L'homme du futur serait ainsi comme un site Web, à tout jamais une "version béta", c'est-à-dire un organisme-prototype voué à se perfectionner en continu. Cette vision pourrait sembler naïve. En réalité, un lobby transhumaniste est déjà à l'oeuvre, qui prône l'adoption enthousiaste des NBIC pour changer l'humanité. Ce lobby est particulièrement puissant sur les rives du Pacifique, de la Californie à la Chine et à la Corée du Sud, soit - et ce n'est pas un hasard - à proximité des industries NBIC, qui deviennent le coeur de l'économie mondiale.

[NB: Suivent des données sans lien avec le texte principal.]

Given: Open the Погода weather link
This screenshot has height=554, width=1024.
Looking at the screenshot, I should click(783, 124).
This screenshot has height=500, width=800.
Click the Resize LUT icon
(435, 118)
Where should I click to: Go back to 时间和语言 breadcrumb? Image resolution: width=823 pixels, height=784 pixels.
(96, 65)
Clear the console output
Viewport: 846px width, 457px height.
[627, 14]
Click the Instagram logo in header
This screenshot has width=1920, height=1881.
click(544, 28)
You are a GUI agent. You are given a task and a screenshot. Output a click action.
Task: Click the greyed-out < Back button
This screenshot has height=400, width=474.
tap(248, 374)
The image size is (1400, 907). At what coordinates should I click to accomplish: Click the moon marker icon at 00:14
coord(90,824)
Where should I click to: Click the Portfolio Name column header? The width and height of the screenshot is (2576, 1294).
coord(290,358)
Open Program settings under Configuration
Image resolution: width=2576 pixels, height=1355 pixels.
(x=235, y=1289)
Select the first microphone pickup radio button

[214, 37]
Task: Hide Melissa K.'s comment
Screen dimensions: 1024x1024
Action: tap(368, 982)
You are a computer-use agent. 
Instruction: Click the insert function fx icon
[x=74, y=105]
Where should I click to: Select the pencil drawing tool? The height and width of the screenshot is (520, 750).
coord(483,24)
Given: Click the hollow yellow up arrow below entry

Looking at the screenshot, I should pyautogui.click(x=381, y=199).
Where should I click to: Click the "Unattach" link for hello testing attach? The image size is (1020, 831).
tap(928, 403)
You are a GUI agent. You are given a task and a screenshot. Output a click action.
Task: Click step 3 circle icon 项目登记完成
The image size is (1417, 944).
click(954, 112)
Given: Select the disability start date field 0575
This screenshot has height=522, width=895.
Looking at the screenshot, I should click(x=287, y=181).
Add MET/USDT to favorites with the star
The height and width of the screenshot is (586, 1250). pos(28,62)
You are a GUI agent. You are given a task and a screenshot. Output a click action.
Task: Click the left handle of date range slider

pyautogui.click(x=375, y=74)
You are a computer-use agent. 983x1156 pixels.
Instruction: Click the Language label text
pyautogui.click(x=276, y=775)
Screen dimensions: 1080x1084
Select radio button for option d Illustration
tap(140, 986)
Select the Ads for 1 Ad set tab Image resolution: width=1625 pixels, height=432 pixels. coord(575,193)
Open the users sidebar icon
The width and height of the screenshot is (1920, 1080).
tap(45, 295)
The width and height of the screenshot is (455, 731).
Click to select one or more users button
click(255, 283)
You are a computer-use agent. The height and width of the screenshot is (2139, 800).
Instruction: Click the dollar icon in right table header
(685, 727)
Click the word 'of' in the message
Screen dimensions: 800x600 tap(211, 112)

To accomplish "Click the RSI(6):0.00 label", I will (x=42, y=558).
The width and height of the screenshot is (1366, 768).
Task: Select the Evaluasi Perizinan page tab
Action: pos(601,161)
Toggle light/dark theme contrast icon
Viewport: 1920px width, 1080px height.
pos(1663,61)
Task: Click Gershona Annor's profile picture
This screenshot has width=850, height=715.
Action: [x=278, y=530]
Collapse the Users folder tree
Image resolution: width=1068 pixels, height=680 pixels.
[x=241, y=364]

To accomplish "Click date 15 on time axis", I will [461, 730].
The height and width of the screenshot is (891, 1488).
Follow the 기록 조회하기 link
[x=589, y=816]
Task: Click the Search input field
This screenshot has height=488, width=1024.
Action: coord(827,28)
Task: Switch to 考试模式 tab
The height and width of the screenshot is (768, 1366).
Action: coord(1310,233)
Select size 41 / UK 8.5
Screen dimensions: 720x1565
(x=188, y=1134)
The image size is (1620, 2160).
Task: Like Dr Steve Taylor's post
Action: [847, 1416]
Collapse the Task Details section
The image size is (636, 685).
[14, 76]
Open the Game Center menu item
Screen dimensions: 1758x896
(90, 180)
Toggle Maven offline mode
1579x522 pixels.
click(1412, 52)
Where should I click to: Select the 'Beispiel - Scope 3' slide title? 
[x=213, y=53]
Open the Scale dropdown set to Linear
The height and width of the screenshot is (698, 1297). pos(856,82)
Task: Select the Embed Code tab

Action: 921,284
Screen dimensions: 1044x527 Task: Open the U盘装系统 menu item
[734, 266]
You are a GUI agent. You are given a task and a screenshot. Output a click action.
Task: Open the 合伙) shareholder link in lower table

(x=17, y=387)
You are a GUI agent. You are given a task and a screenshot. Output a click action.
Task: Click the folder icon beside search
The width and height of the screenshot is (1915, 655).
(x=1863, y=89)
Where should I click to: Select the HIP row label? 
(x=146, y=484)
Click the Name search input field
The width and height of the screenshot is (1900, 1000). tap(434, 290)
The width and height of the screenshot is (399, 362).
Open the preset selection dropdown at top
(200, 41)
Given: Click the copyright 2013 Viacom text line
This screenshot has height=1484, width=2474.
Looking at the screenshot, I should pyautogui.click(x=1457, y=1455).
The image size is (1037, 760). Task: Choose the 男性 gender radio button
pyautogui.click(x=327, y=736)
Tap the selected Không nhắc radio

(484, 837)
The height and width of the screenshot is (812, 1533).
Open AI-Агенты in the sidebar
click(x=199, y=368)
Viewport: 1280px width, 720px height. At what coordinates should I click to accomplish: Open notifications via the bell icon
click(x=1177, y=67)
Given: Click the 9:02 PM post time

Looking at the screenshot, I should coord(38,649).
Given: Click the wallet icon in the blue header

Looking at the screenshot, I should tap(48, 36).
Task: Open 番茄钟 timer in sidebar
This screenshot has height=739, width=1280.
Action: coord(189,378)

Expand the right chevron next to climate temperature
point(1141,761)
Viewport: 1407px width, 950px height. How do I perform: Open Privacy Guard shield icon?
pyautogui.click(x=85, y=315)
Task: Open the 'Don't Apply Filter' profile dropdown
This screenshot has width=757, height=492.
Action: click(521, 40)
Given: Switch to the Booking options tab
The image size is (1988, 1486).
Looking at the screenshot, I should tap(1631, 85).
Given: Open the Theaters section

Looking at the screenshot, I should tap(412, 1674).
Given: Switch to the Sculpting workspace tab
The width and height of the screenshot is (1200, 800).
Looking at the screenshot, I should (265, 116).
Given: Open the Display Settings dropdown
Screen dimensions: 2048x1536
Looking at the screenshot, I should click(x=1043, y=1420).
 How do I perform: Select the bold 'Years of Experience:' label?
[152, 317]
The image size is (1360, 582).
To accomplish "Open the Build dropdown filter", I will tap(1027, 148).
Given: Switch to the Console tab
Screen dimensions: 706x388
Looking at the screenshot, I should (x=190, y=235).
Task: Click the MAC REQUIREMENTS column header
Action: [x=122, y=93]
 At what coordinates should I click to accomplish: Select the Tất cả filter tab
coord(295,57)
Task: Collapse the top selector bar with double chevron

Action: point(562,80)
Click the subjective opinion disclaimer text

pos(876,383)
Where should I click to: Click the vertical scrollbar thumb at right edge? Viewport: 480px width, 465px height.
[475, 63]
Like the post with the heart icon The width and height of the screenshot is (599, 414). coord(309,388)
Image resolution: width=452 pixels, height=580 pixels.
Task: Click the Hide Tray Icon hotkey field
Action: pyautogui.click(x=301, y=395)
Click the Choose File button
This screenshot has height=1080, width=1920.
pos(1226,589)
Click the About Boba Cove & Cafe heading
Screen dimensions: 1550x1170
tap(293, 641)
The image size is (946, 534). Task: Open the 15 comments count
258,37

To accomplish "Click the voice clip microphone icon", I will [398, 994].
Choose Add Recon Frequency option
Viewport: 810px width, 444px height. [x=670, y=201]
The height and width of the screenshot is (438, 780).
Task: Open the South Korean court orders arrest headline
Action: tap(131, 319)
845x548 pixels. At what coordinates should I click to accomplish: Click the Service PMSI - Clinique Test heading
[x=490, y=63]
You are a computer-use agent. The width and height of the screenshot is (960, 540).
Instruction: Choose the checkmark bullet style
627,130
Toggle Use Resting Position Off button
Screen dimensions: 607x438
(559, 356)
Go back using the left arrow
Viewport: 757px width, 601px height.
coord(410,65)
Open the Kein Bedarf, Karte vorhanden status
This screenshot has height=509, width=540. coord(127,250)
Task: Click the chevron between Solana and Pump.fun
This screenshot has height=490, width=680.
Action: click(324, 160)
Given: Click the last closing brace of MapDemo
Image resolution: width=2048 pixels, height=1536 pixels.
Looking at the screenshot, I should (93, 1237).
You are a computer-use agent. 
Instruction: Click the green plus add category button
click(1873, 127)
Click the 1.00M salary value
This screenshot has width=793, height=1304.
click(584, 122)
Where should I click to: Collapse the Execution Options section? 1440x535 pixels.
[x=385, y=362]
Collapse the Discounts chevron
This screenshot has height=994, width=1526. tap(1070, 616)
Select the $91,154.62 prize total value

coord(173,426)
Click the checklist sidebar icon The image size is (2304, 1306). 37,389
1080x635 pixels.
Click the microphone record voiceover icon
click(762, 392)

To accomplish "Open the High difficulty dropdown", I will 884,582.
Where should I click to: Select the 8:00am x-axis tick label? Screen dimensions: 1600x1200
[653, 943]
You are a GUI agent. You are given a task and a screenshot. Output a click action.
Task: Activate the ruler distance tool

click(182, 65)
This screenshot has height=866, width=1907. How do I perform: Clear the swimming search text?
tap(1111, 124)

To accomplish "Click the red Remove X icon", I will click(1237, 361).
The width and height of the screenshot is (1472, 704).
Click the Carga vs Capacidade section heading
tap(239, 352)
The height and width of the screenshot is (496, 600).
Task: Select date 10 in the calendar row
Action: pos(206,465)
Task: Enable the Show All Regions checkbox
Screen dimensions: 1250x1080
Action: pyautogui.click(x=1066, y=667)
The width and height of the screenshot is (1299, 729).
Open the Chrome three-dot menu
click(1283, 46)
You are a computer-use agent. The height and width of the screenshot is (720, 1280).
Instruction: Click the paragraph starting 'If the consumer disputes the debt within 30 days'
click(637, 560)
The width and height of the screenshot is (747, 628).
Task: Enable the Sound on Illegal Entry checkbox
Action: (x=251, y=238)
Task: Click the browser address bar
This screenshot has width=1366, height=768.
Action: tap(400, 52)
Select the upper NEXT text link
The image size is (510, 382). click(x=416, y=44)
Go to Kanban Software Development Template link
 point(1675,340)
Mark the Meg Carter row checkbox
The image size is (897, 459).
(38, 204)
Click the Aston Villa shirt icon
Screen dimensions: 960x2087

L'entrisme des transhumanistes est impressionnant : la NASA et Arpanet, ancêtre militaire américain d'Internet, ont été aux avant-gardes du combat transhumaniste.
Aujourd'hui, Google est devenu l'un des principaux architectes de la révolution NBIC et soutient activement le transhumanisme, notamment en parrainant la Singularity University qui forme les spécialistes des NBIC. Le terme Singularity désigne le moment où l'esprit humain sera dépassé par l'intelligence artificielle, censée croître exponentiellement dès les années 2045. Ray Kurzweil, le "pape" du transhumanisme, dirige en personne cette université. Ce spécialiste de l'intelligence artificielle est convaincu que les NBIC vont permettre de faire reculer la mort de façon spectaculaire dès le XXIe siècle. Il a été embauché par Google comme ingénieur en chef pour faire du moteur de recherche la première intelligence artificielle de l'histoire.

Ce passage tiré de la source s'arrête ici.